Looking at the disassembly of l2sq_naive_f64
:
000000000000a280 <_ZL19l2sq_naive_f64PKfS0_m>:
a280: f3 0f 1e fa endbr64
a284: 48 85 d2 test rdx,rdx
a287: 74 37 je a2c0 <_ZL19l2sq_naive_f64_oncePKfS0_m+0x40>
a289: c5 e0 57 db vxorps xmm3,xmm3,xmm3
a28d: 31 c0 xor eax,eax
a28f: c5 e9 57 d2 vxorpd xmm2,xmm2,xmm2
a293: 0f 1f 44 00 00 nop DWORD PTR [rax+rax*1+0x0]
a298: c5 e2 5a 04 87 vcvtss2sd xmm0,xmm3,DWORD PTR [rdi+rax*4]
a29d: c5 e2 5a 0c 86 vcvtss2sd xmm1,xmm3,DWORD PTR [rsi+rax*4]
a2a2: c5 fb 5c c1 vsubsd xmm0,xmm0,xmm1
a2a6: 48 83 c0 01 add rax,0x1
a2aa: c5 fb 59 c0 vmulsd xmm0,xmm0,xmm0
a2ae: c5 eb 58 d0 vaddsd xmm2,xmm2,xmm0
a2b2: 48 39 c2 cmp rdx,rax
a2b5: 75 e1 jne a298 <_ZL19l2sq_naive_f64_oncePKfS0_m+0x18>
a2b7: c5 eb 10 c2 vmovsd xmm0,xmm2,xmm2
a2bb: c3 ret
a2bc: 0f 1f 40 00 nop DWORD PTR [rax+0x0]
a2c0: c5 e9 57 d2 vxorpd xmm2,xmm2,xmm2
a2c4: c5 eb 10 c2 vmovsd xmm0,xmm2,xmm2
a2c8: c3 ret
a2c9: 0f 1f 80 00 00 00 00 nop DWORD PTR [rax+0x0]
- The code is much shorter than the float version.
- Although it includes scalar float→double conversions (
vcvtss2sd
) and computes one dimension at a time, it avoids the complex and costly 16-element horizontal folding.
In other words, even with the conversion overhead, the simpler scalar path was still faster than the float version with vector folding. The compiler likely chose the conservative scalar path here, avoiding vectorization.
(3) How to Improve Naive L2sq for Better Compiler Vectorization?

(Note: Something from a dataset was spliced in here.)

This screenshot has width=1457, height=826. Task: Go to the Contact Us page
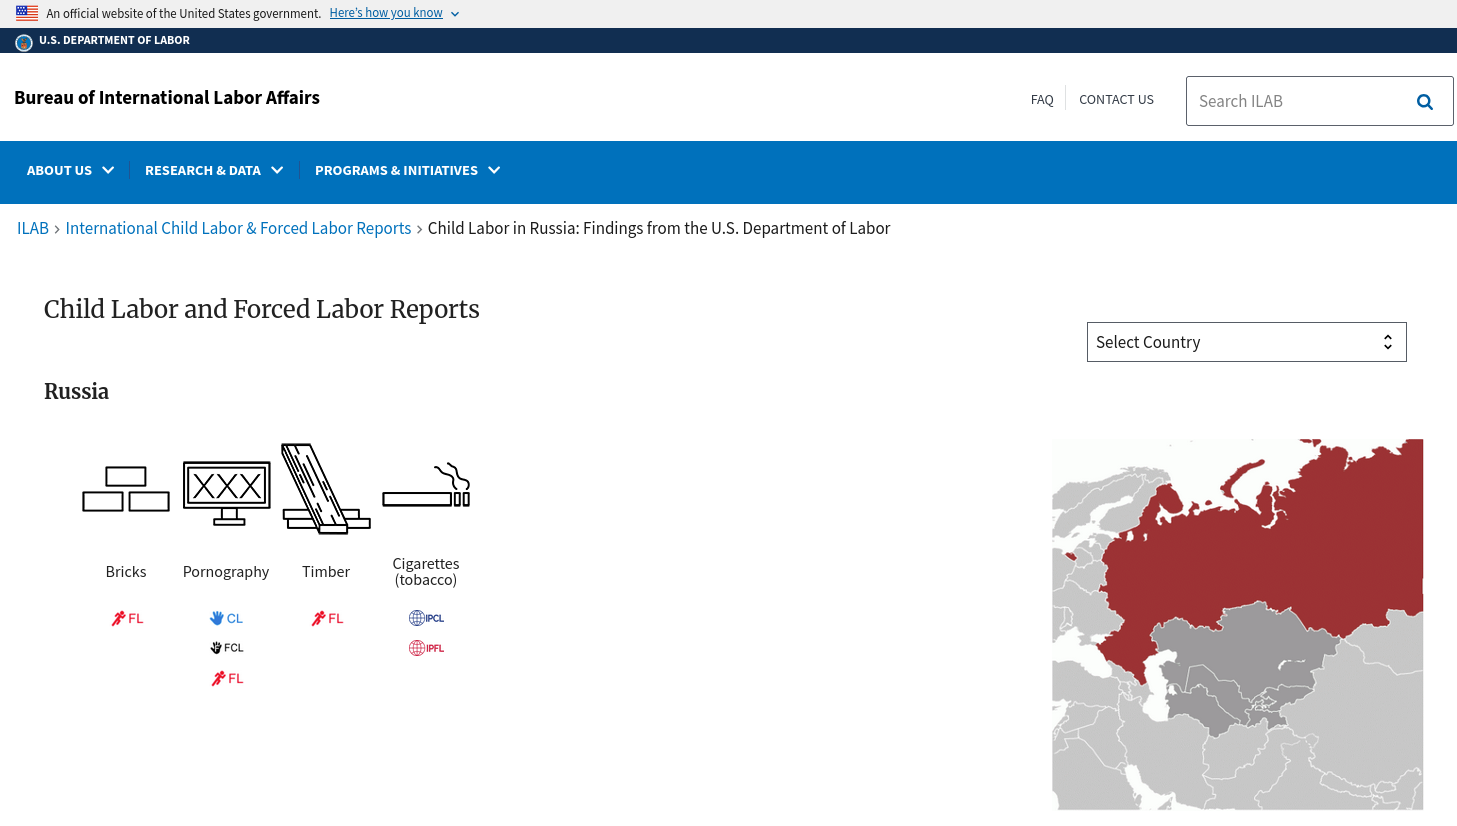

The reason for horizontal folding is likely that the compiler strictly follows IEEE 754 semantics, preserving the exact order of floating-point additions. This prevents the compiler from reordering additions into vectorized accumulations.
To relax this, we can explicitly allow reassociation:
static inline double l2sq_naive_f32(const float* a, const float* b, size_t n) {
float acc = 0.f;
#pragma omp simd reduction(+:acc)
for (size_t i = 0; i < n; ++i) {
float d = a[i] - b[i];
acc += d * d;
}
return (double)acc;
}
And compile with -fopenmp-simd
to enable this directive.
Running again shows a significant improvement: compiler auto-vectorization now achieves performance close to manual SIMD implementations. Using -ffast-math
also works.
3. Summary
- SIMD significantly improves distance computation performance.
- Hand-written SIMD implementations perform best.
- For naive implementations, allowing reassociation (via
#pragma omp simd reduction(+:acc)
or appropriate subsets of-ffast-math
) is the key to approaching hand-written SIMD performance. Under strict IEEE semantics, the compiler conservatively generates per-iteration folding, which creates slow paths where AVX-512 does not necessarily have an advantage.